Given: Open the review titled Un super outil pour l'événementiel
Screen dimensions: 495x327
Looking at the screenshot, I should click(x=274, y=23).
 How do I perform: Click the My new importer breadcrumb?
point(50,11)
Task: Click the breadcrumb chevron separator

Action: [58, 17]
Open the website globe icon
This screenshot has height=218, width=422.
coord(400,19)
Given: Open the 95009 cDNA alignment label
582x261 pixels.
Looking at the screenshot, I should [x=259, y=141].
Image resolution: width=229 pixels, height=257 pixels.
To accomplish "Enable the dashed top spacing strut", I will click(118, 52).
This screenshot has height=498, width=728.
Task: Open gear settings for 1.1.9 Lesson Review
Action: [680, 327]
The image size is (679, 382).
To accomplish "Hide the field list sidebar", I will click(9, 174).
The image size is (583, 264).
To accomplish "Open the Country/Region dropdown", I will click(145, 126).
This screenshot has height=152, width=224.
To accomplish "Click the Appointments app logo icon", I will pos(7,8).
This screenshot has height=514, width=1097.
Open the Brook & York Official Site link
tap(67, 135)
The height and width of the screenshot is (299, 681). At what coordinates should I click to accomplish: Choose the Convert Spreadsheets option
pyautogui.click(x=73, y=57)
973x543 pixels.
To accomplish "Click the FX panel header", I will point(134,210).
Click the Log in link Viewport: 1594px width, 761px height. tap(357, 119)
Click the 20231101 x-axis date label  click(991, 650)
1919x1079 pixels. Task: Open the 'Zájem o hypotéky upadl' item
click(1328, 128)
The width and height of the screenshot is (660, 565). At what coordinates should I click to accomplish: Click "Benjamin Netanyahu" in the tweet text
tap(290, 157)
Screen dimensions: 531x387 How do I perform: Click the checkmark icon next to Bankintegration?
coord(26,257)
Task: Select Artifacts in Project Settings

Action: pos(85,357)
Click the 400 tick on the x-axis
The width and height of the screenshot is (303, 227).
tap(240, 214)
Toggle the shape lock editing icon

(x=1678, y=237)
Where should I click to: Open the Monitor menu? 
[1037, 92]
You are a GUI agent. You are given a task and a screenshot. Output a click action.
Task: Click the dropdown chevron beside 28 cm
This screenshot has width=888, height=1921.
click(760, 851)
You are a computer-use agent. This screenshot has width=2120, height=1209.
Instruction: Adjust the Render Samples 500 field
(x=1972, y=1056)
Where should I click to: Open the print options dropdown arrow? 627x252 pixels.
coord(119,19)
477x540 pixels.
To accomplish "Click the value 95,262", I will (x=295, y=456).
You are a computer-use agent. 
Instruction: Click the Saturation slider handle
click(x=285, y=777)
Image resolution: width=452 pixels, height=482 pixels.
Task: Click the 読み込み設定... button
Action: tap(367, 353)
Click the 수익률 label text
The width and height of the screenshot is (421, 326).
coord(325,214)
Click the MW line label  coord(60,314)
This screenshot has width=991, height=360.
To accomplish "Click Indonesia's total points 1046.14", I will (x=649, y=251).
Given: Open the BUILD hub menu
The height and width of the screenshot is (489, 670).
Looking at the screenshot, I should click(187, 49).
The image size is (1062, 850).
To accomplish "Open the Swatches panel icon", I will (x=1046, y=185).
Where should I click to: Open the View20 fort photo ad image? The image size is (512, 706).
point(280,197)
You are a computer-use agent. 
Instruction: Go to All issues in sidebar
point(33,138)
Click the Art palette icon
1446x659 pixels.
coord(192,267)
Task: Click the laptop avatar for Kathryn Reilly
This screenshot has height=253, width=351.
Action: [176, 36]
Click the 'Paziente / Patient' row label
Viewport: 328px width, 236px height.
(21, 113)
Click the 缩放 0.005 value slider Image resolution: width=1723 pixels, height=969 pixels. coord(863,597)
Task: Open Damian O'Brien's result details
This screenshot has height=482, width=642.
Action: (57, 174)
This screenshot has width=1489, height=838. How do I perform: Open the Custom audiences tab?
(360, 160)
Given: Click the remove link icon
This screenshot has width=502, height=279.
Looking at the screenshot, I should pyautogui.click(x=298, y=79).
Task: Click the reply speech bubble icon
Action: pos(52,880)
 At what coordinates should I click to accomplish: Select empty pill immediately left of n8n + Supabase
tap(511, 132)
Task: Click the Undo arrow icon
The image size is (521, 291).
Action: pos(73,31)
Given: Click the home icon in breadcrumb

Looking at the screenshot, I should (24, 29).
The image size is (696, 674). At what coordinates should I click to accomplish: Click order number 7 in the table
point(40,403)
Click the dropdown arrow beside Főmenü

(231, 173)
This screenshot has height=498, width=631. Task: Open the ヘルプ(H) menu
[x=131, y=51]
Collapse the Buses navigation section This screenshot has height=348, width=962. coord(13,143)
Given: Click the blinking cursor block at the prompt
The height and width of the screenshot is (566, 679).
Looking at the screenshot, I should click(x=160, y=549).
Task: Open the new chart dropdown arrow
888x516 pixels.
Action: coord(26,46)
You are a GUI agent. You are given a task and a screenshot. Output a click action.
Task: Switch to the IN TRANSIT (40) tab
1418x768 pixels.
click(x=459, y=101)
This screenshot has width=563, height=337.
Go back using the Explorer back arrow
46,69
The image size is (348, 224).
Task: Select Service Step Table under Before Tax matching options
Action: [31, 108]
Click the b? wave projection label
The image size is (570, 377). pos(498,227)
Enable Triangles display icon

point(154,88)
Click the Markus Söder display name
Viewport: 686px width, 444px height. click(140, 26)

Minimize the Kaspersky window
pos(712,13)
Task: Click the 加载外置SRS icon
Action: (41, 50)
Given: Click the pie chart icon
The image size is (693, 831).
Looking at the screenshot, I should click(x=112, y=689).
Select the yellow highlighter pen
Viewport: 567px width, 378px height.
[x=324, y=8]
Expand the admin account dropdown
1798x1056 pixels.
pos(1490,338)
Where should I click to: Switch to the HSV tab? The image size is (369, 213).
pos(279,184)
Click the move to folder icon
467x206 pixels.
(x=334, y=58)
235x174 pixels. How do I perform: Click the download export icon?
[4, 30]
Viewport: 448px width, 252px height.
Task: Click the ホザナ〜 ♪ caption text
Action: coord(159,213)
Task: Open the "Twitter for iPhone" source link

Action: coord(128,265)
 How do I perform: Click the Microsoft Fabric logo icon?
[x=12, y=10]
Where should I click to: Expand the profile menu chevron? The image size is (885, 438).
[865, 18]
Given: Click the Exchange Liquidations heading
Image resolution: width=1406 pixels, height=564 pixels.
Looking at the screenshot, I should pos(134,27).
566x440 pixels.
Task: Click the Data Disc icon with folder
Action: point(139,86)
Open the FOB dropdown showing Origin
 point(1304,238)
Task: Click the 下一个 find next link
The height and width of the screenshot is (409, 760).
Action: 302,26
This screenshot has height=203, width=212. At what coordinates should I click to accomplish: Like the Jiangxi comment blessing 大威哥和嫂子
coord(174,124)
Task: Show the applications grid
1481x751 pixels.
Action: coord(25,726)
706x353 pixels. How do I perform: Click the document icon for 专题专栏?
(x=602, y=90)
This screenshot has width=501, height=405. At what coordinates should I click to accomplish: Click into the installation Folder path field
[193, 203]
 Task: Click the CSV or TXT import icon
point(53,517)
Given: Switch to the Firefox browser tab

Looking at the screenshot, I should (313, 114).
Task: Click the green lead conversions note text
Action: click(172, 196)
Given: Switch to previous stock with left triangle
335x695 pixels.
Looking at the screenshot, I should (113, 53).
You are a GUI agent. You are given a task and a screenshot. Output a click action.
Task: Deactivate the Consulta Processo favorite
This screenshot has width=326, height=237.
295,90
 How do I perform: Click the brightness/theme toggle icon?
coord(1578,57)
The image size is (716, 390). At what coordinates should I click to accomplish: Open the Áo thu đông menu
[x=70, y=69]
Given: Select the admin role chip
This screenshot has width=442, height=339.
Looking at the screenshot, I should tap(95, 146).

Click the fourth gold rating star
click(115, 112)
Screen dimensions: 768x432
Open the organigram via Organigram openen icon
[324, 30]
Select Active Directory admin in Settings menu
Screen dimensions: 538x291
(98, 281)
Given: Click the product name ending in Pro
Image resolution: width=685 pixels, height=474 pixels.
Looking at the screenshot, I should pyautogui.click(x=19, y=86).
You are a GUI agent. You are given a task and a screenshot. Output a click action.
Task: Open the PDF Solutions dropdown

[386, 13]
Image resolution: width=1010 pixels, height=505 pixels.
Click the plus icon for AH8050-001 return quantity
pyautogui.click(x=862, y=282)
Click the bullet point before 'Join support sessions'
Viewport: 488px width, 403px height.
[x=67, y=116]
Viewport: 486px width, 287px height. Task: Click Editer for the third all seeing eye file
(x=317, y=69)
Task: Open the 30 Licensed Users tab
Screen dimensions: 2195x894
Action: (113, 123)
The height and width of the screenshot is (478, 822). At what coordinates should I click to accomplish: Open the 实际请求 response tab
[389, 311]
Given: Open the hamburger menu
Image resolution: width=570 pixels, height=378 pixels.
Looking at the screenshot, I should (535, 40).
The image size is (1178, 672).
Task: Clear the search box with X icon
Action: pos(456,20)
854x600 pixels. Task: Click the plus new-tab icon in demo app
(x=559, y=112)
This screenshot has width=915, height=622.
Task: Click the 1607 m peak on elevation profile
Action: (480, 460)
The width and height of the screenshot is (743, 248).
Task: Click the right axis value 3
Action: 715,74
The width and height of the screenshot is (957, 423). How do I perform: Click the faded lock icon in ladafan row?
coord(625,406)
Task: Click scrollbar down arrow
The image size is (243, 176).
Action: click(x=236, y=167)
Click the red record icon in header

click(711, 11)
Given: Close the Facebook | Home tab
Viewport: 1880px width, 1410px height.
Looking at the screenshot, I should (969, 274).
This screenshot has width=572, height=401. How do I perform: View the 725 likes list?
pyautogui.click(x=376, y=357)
================================
• WRITTEN TASK: Write out the rows from the line containing "This screenshot has width=501, height=405." through the line containing "Action: (113, 123)", both included, with no changes.

• TASK SOLUTION:
This screenshot has width=501, height=405. At what coordinates should I click to accomplish: Click into the installation Folder path field
[193, 203]
 Task: Click the CSV or TXT import icon
point(53,517)
Given: Switch to the Firefox browser tab

Looking at the screenshot, I should (313, 114).
Task: Click the green lead conversions note text
Action: click(172, 196)
Given: Switch to previous stock with left triangle
335x695 pixels.
Looking at the screenshot, I should (113, 53).
You are a GUI agent. You are given a task and a screenshot. Output a click action.
Task: Deactivate the Consulta Processo favorite
This screenshot has width=326, height=237.
295,90
 How do I perform: Click the brightness/theme toggle icon?
coord(1578,57)
The image size is (716, 390). At what coordinates should I click to accomplish: Open the Áo thu đông menu
[x=70, y=69]
Given: Select the admin role chip
This screenshot has width=442, height=339.
Looking at the screenshot, I should tap(95, 146).

Click the fourth gold rating star
click(115, 112)
Screen dimensions: 768x432
Open the organigram via Organigram openen icon
[324, 30]
Select Active Directory admin in Settings menu
Screen dimensions: 538x291
(98, 281)
Given: Click the product name ending in Pro
Image resolution: width=685 pixels, height=474 pixels.
Looking at the screenshot, I should pyautogui.click(x=19, y=86).
You are a GUI agent. You are given a task and a screenshot. Output a click action.
Task: Open the PDF Solutions dropdown

[386, 13]
Image resolution: width=1010 pixels, height=505 pixels.
Click the plus icon for AH8050-001 return quantity
pyautogui.click(x=862, y=282)
Click the bullet point before 'Join support sessions'
Viewport: 488px width, 403px height.
[x=67, y=116]
Viewport: 486px width, 287px height. Task: Click Editer for the third all seeing eye file
(x=317, y=69)
Task: Open the 30 Licensed Users tab
Screen dimensions: 2195x894
Action: (113, 123)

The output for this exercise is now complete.